See TODO.md for detailed roadmap.

Getting Started

Prerequisites

• Kubernetes cluster with Crossplane installed
• Proxmox VE cluster
• Proxmox API token with appropriate permissions

1. Install Crossplane Providers

# Install provider-terraform and functions
kubectl apply -f bootstrap/crossplane-providers.yaml

# Wait for providers to be healthy
kubectl get providers

2. Create NixOS Template

Follow the guide: docs/CREATE-TEMPLATE.md

This creates a NixOS template VM (ID 9000) with:

• QEMU guest agent
• Cloud-init support
• SSH access
• Nix flakes enabled

Important: Template must exist on each Proxmox node (for local storage) or use shared storage.

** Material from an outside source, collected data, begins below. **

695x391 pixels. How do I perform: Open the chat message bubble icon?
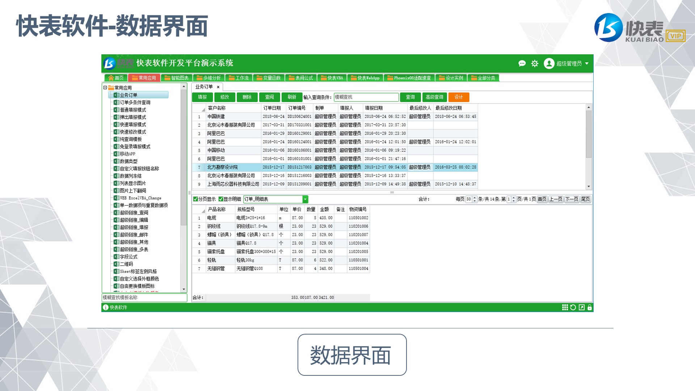coord(522,64)
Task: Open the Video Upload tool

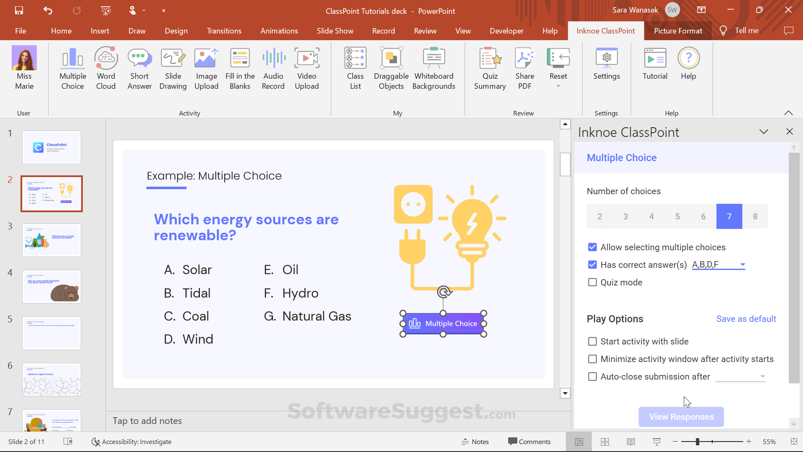Action: coord(307,67)
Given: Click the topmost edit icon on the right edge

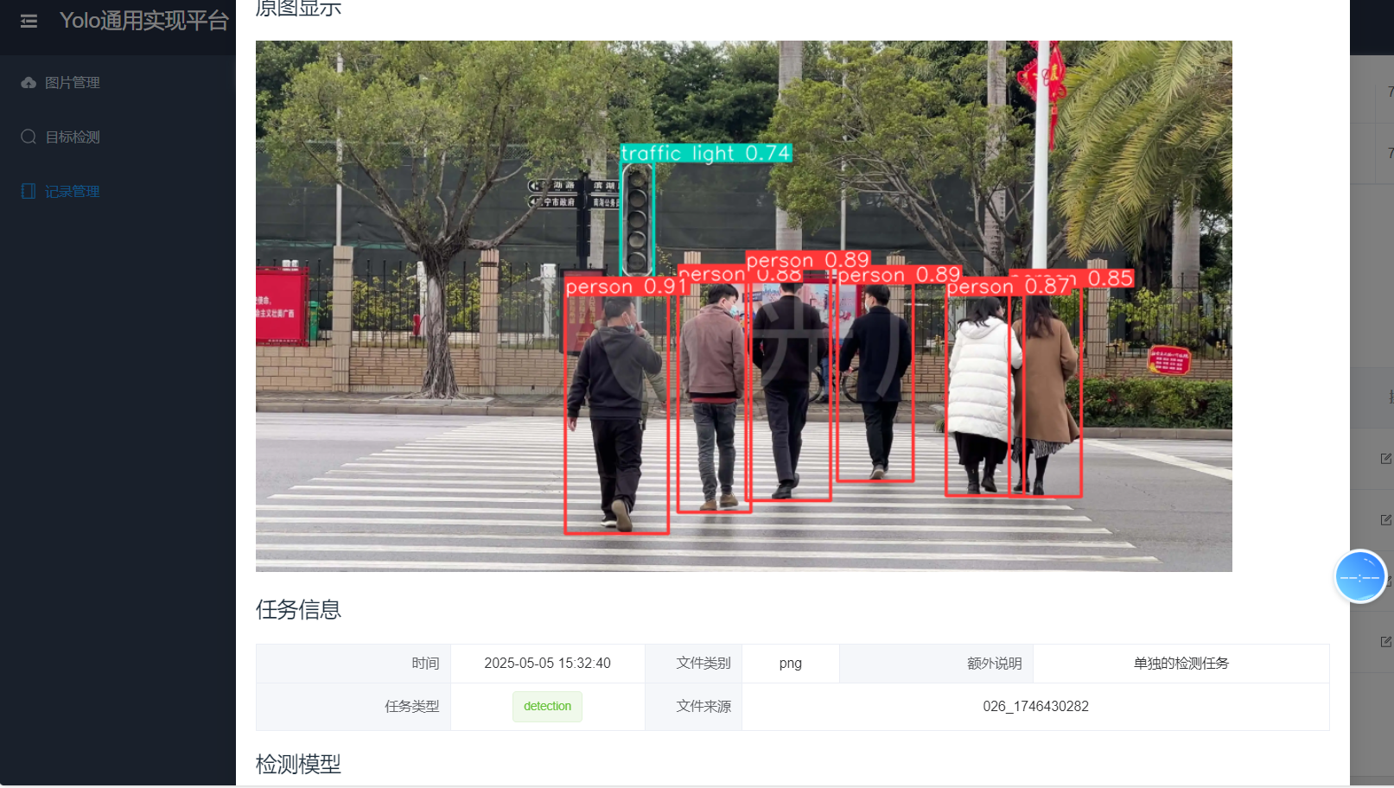Looking at the screenshot, I should click(1386, 458).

3. Configure Proxmox Credentials

# Edit the secret with your Proxmox credentials
nano crossplane/config/proxmox-terraform-secret.yaml

# Apply the secret
kubectl apply -f crossplane/config/proxmox-terraform-secret.yaml

# Apply ProviderConfig
kubectl apply -f crossplane/config/providerconfig-terraform.yaml

Secret format:

apiVersion: v1
kind: Secret
metadata:
  name: proxmox-terraform-creds
  namespace: crossplane-system
type: Opaque
stringData:
  api_url: "https://10.130.5.10:8006/api2/json"
  token_id: "root@pam!fabric"
  token_secret: "your-token-secret-here"

4. Grant Proxmox Permissions

# On Proxmox host, grant VM.Clone permission to your token
pveum aclmod / -token 'root@pam!fabric' -role PVEAdmin

5. Install Machine API

# Build and install the Crossplane package
make build
make install

# Or use ArgoCD/Flux to deploy crossplane/package/

6. Create Your First VM

# Copy the example claim
cp crossplane/claims/examples/basic.yaml crossplane/claims/my-vm.yaml

# Edit the claim
nano crossplane/claims/my-vm.yaml

# Apply
kubectl apply -f crossplane/claims/my-vm.yaml

# Watch for provisioning
kubectl get machines -n infra-machines -w

How It Works

1. Create a Machine claim in crossplane/claims/ with desired specs (CPU, memory, disk, etc.)
2. Crossplane picks up the claim and creates a Terraform Workspace resource
3. provider-terraform executes Terraform with the bpg/proxmox provider
4. Proxmox clones the template VM and provisions with specified resources
5. VM boots and is ready for configuration (manual or via cloud-init in future)

Machine API

The Machine XRD provides a declarative API for VMs:

apiVersion: fabric.kubelize.io/v1alpha1
kind: Machine
metadata:
  name: test-vm
  namespace: infra-machines
spec:
  cpu:
    cores: 2
  memory:
    size: 2048  # MB
  disk:
    size: 32    # GB
  proxmox:
    node: "pve"
    storage: "local-zfs"
    bridge: "vmbr0"
    templateId: 9000

Provider Details

Provider: provider-terraform v0.15.0

Terraform Provider: bpg/proxmox ~> 0.50

Why this approach?

• Native provider-proxmox-bpg has critical bugs in v1.3.0
• Terraform provider approach is more stable and well-maintained
• Provides access to full Terraform ecosystem

Development

# Build the Crossplane package
make build

# Install to cluster
make install

# Validate changes
kubectl get xrd
kubectl get compositions

Troubleshooting

VM creation fails with HTTP 403:

• Grant proper permissions to your Proxmox API token (see step 4 above)

Template not found:

• Ensure template VM ID 9000 exists on the target Proxmox node
• For local storage, template must exist on each node

Workspace stays in Creating:

• Check provider-terraform pod logs: kubectl logs -n crossplane-system -l pkg.crossplane.io/provider=provider-terraform
• Check Workspace status: kubectl describe workspace <name>

See TODO.md for known issues and next steps.

Future Enhancements

• Cloud-init integration: Automatic VM bootstrap from Git (templates in bootstrap/)
• NixOS flake configs: Declarative VM configurations in nix/
• GitOps: Full ArgoCD/Flux integration
• Networking: Advanced network configuration, VLANs, static IPs
• Storage: Multiple disks, custom sizing
• Monitoring: Prometheus integration

Contributing

1. Follow the template creation guide
2. Test VM provisioning
3. Document any issues in TODO.md
4. Submit improvements via PR

License

Apache 2.0